Welcome back! Today I am going to rant —briefly, I promise— about microformats and try to cobble together a simple one to denote measurement units. So there!

As I said in the previous post, microformats are small pieces of self-significant HTML that may be used to embed automatically parseable information in a web page. They are just POSH, but not in the fake Port Out, Starboard Home way: any given microformat is a subset of HTML, and a significant subset (in a semantic way), at that! Let’s try to illustrate that with the simplest of microformats, rel-tag.

This microformat is so tiny it might be called a nanoformat instead. It just consists on one HTML attribute, the little known rel. Valid for links (<a> and <link> tags), rel describes the relationship of the current document to the anchor specified in the href attribute of the tag. There is a bunch of suggested possible values in Section 6.12 of the HTML 4.01 specification, and all rel-tag does, syntax-wise, is adding a value to that list: tag.

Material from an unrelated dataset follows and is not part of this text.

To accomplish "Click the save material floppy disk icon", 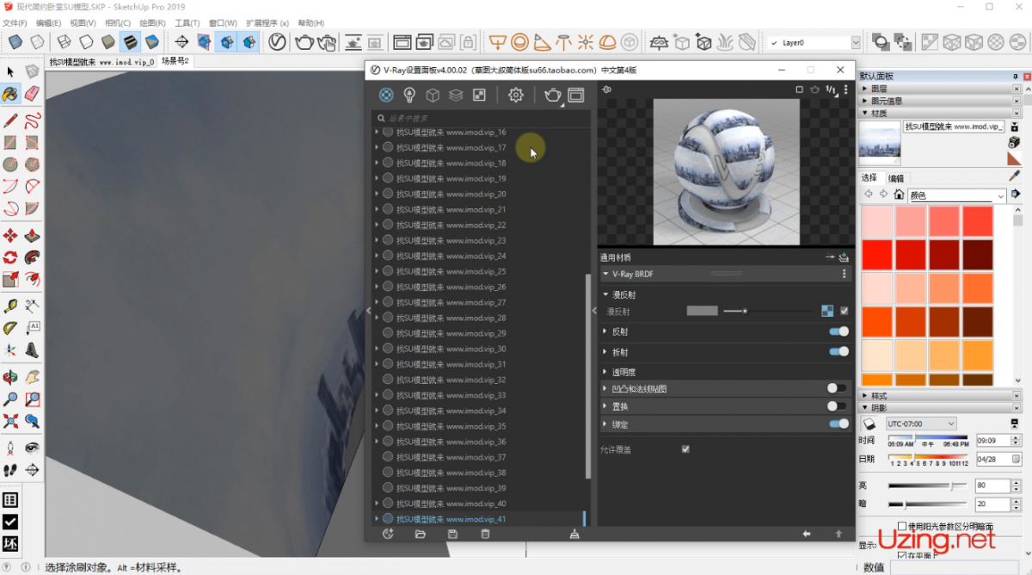I will (x=452, y=534).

The general idea behind rel-tag is providing robots with an easy way to tag content, therefore adding some much needed common sense to searches. The tag itself can come from a variety of tag spaces, one of the most evident ones being Wikipedia. Here is a tag example (extracted from this very blog) using a self defined namespace:

<a rel="tag" href="http://brucknerite.net/search/label/javascript">javascript</a>

In the process of incubating a microformat, the first thing to do is to resist any urges at design for design’s sake. These wise words notwithstanding, I’d like to tell you of this little idea of mine: what about a microformat for measurement units? I don’t want to cheat on anybody by asserting it hasn’t been proposed before, because it has. Trouble is, discussion stopped on it without arriving at a significant consensus several months ago (more than eight, less than ten). I believe there is a real world problem to solve, and not much done in the form of in-the-wild implementations. If anything is about to gain any traction, it should be simple. Dead simple. What about this?

<abbr class="unit EUR" title="1320">1&thinsp;320&nbsp;&euro;</abbr>

It’s just a simple application of two recommended design patterns: class and abbr. The former one seems to be pretty well established, however the latter has some controversy behind it. But I wouldn’t mind having a <span> element there, to be honest. An explanation could be of some help at this point.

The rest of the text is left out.